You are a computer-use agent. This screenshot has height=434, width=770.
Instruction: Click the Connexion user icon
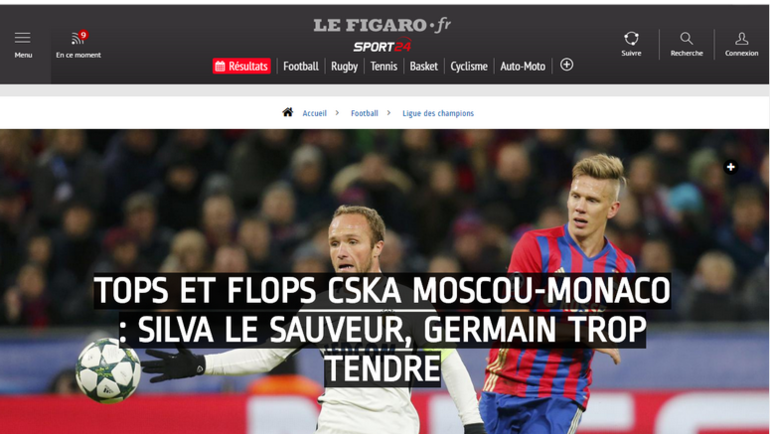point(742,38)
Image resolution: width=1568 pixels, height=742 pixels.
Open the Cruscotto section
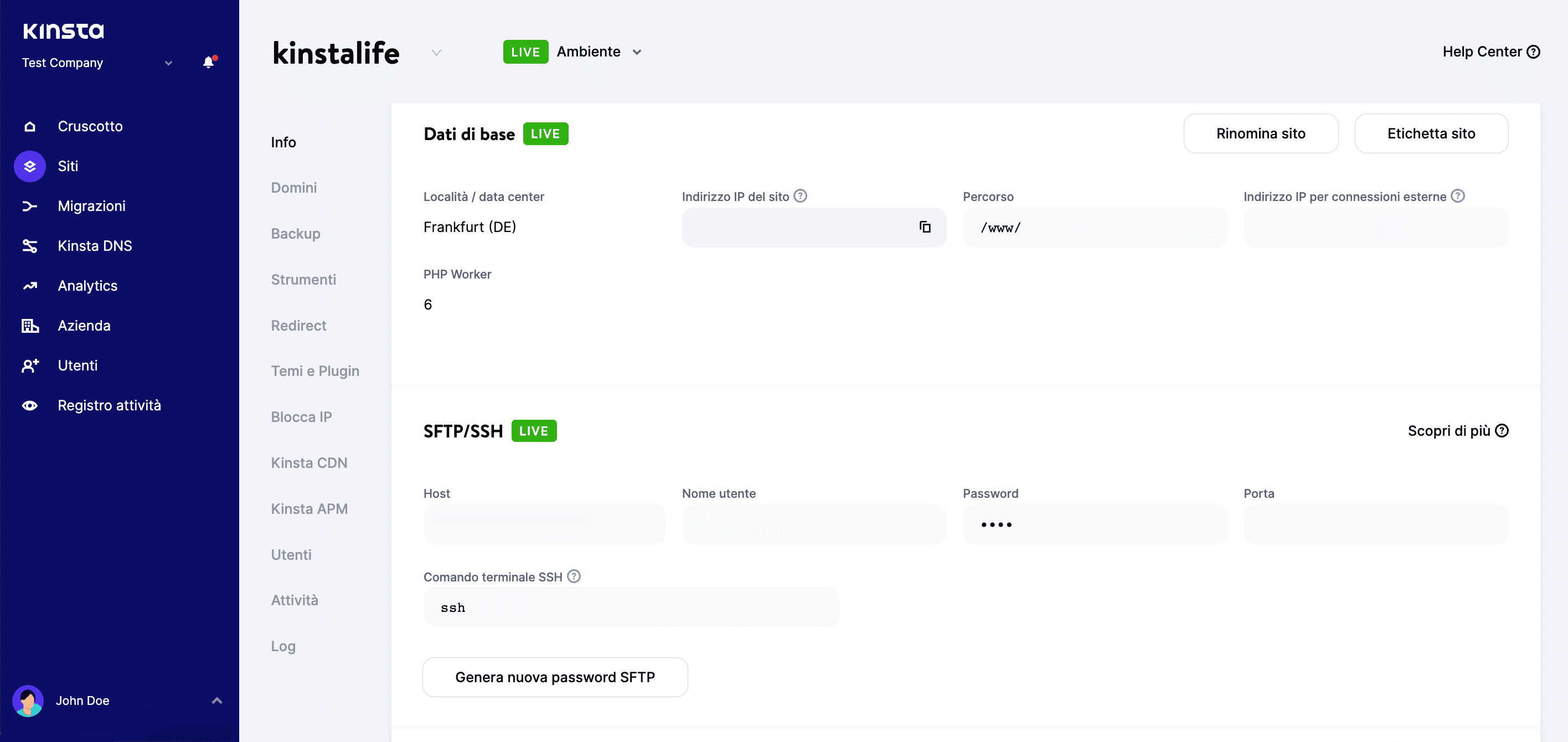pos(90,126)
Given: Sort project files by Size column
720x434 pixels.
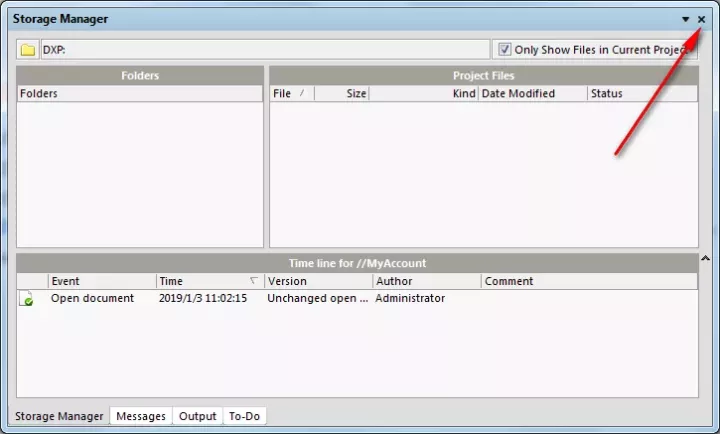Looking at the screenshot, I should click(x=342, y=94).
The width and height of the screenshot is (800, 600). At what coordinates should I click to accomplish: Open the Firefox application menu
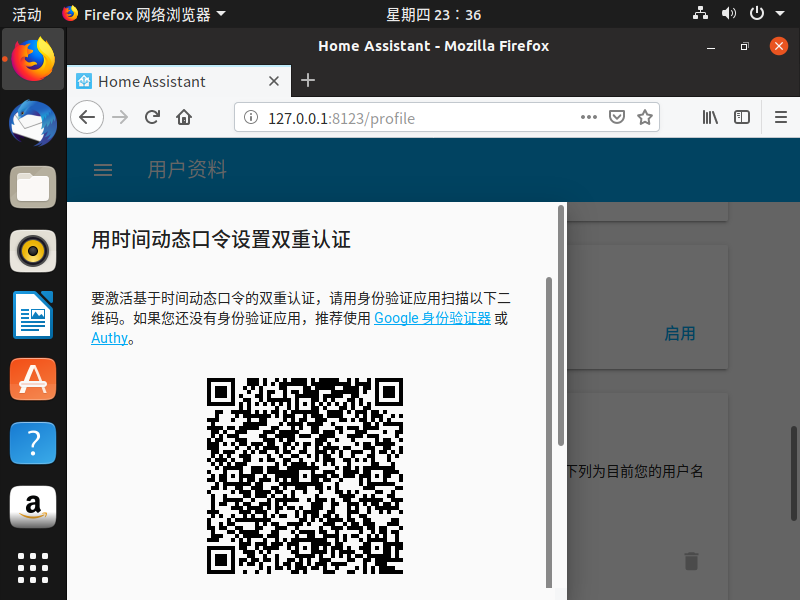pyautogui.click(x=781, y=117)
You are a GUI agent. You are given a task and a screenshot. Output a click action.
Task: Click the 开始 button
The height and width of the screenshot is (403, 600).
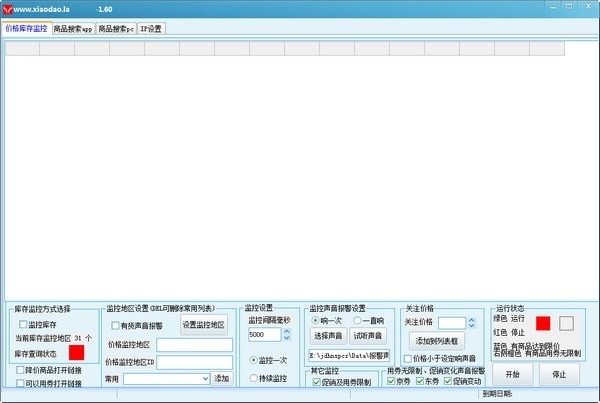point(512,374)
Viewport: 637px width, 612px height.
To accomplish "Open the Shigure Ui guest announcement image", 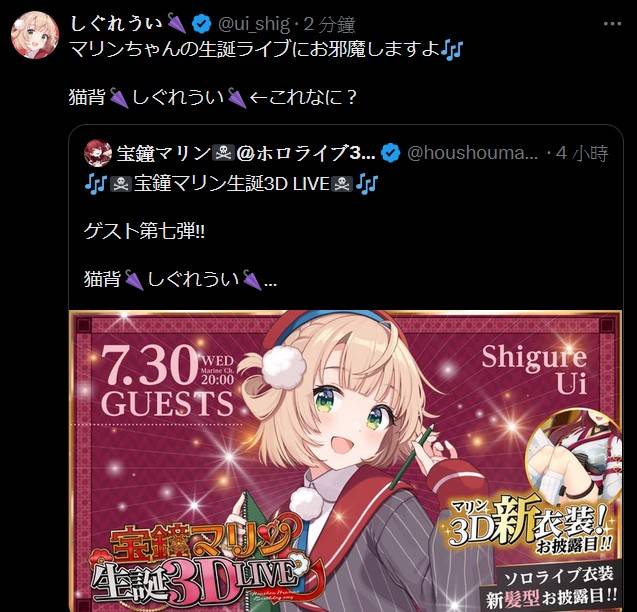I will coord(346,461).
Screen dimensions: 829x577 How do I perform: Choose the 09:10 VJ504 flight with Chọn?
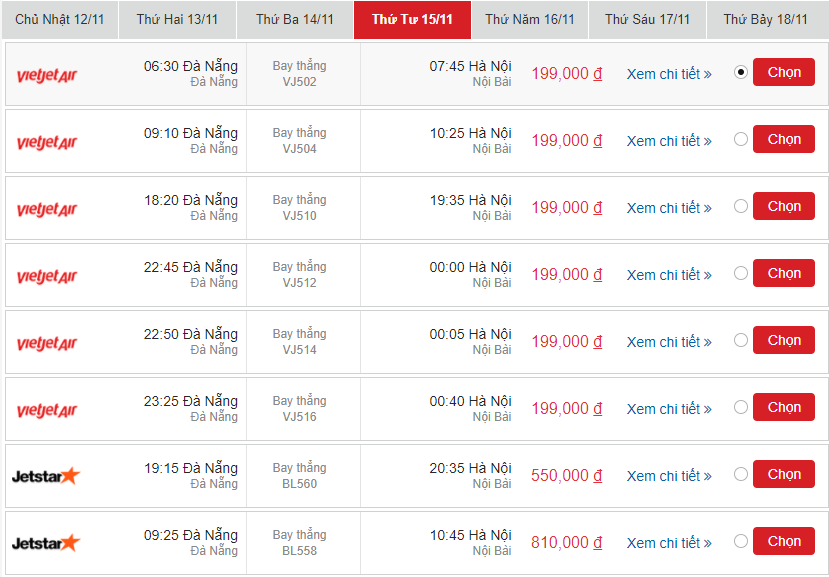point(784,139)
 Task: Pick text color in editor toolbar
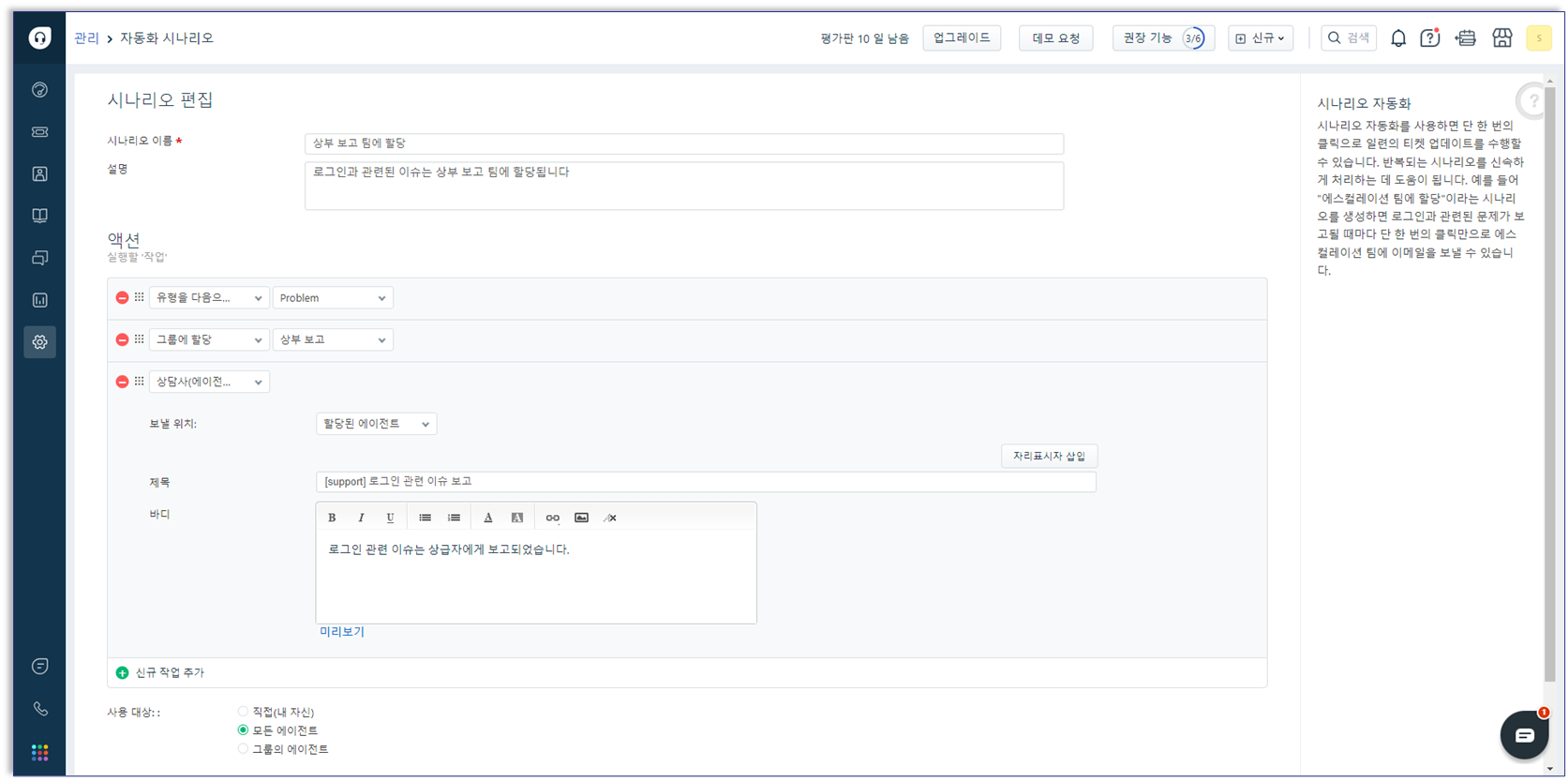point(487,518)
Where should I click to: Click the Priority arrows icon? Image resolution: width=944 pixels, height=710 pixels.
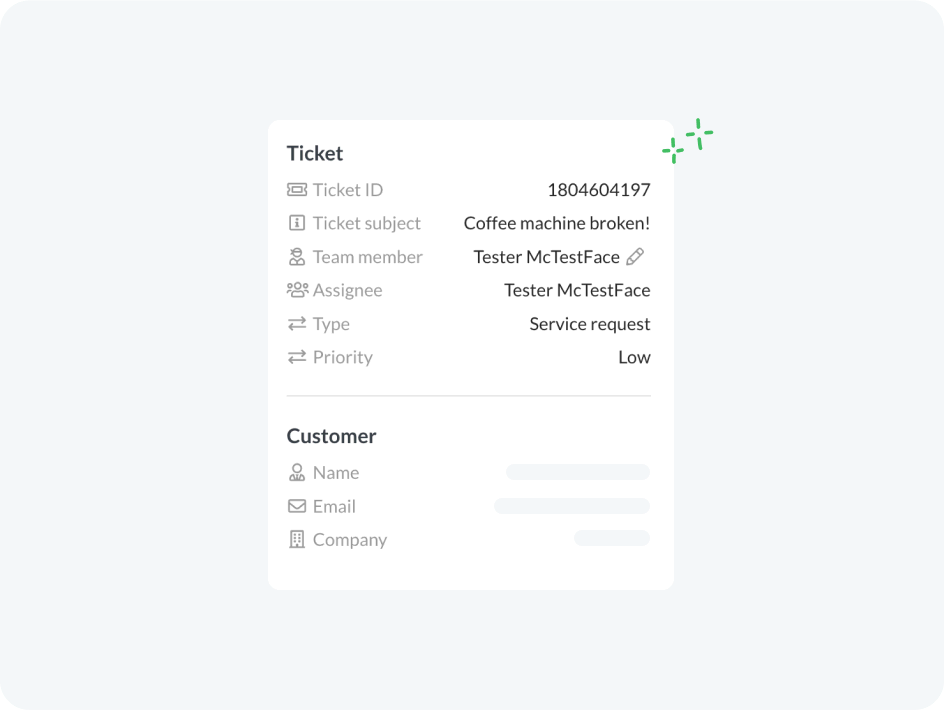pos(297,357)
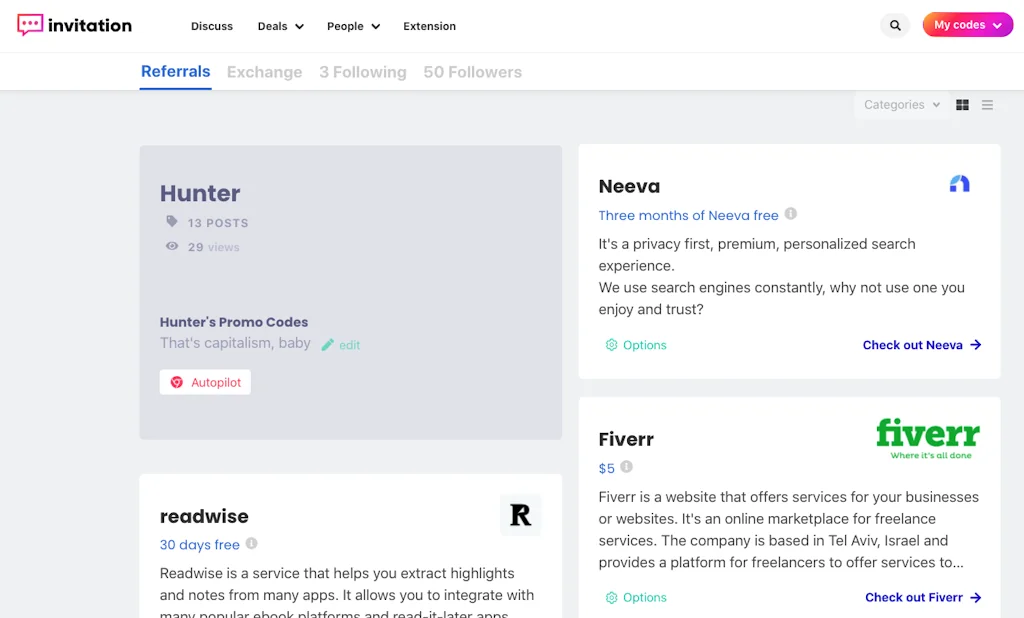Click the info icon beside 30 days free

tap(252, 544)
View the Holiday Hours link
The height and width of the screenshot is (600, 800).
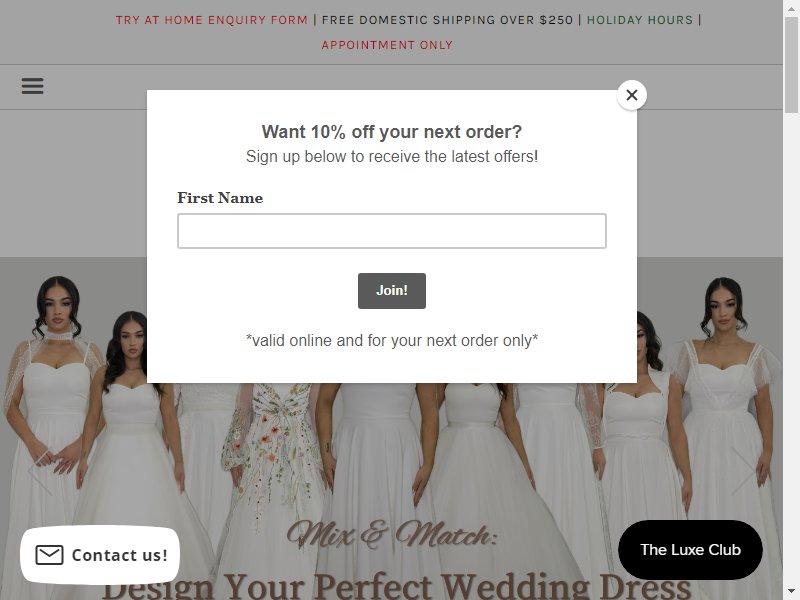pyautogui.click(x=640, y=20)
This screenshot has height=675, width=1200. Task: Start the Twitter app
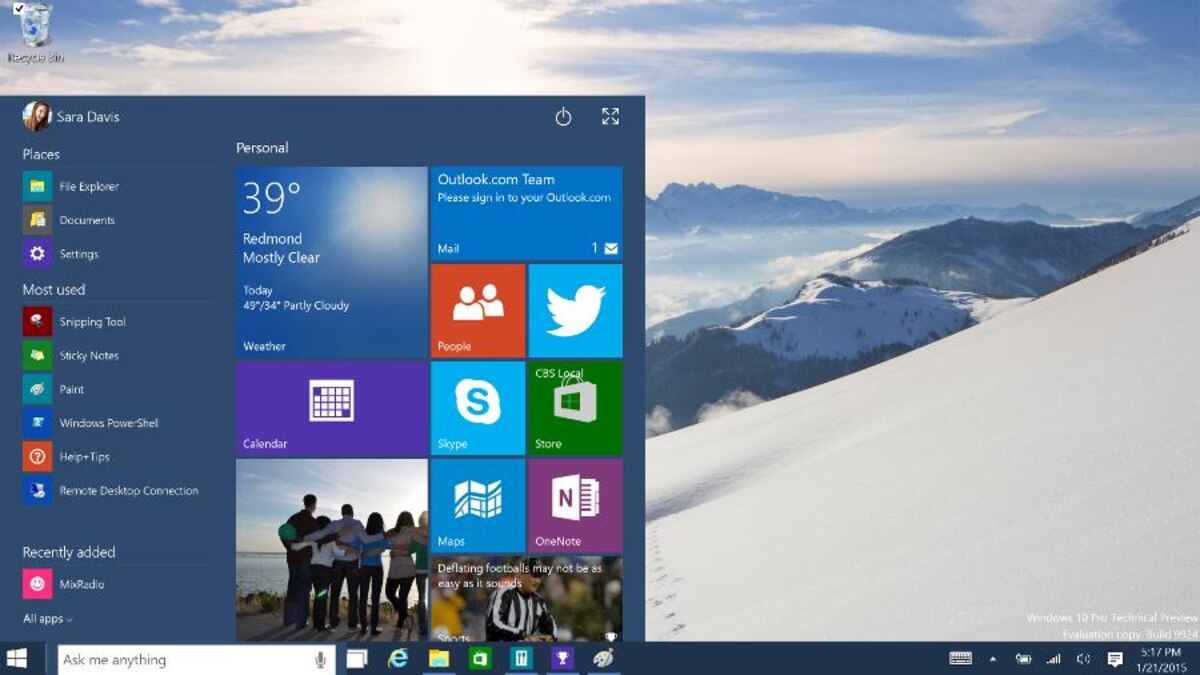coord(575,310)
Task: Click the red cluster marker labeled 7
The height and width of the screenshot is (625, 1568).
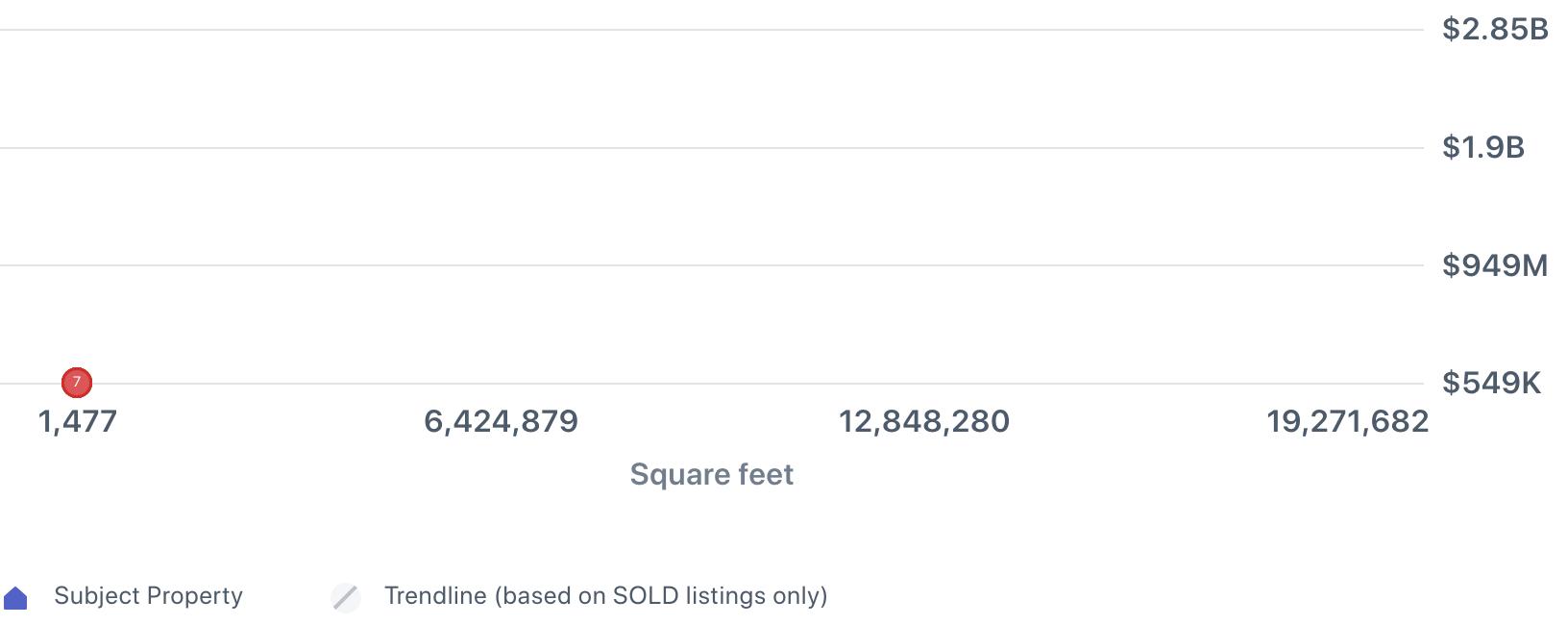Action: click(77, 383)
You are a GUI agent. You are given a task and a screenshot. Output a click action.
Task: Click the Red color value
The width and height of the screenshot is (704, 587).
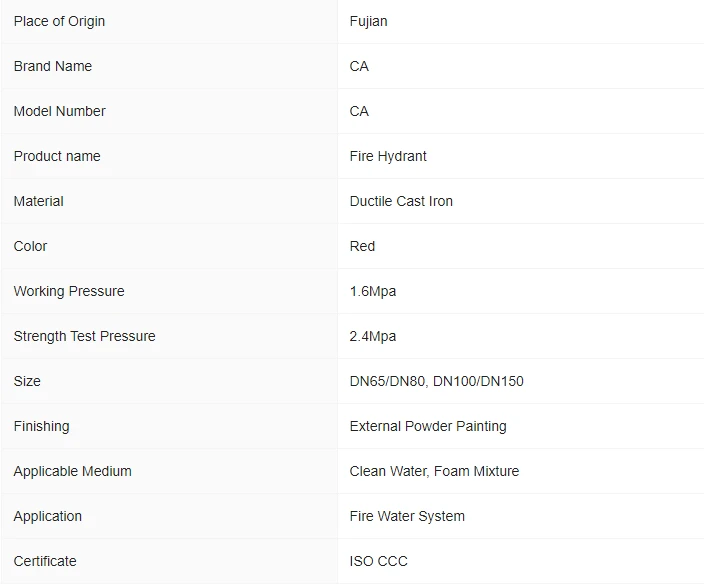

TASK DETAILS ->
Leave out the pictures, and retype exactly the lines from the one containing "This screenshot has height=675, width=1200." through the final line of the data.

RESPONSE TO THIS TASK ->
This screenshot has height=675, width=1200. Task: Start the Twitter app
coord(575,310)
Task: Click the red cluster marker labeled 7
The height and width of the screenshot is (625, 1568).
Action: click(77, 383)
You are a GUI agent. You are given a task and a screenshot. Output a click action.
Task: Click the Red color value
The width and height of the screenshot is (704, 587).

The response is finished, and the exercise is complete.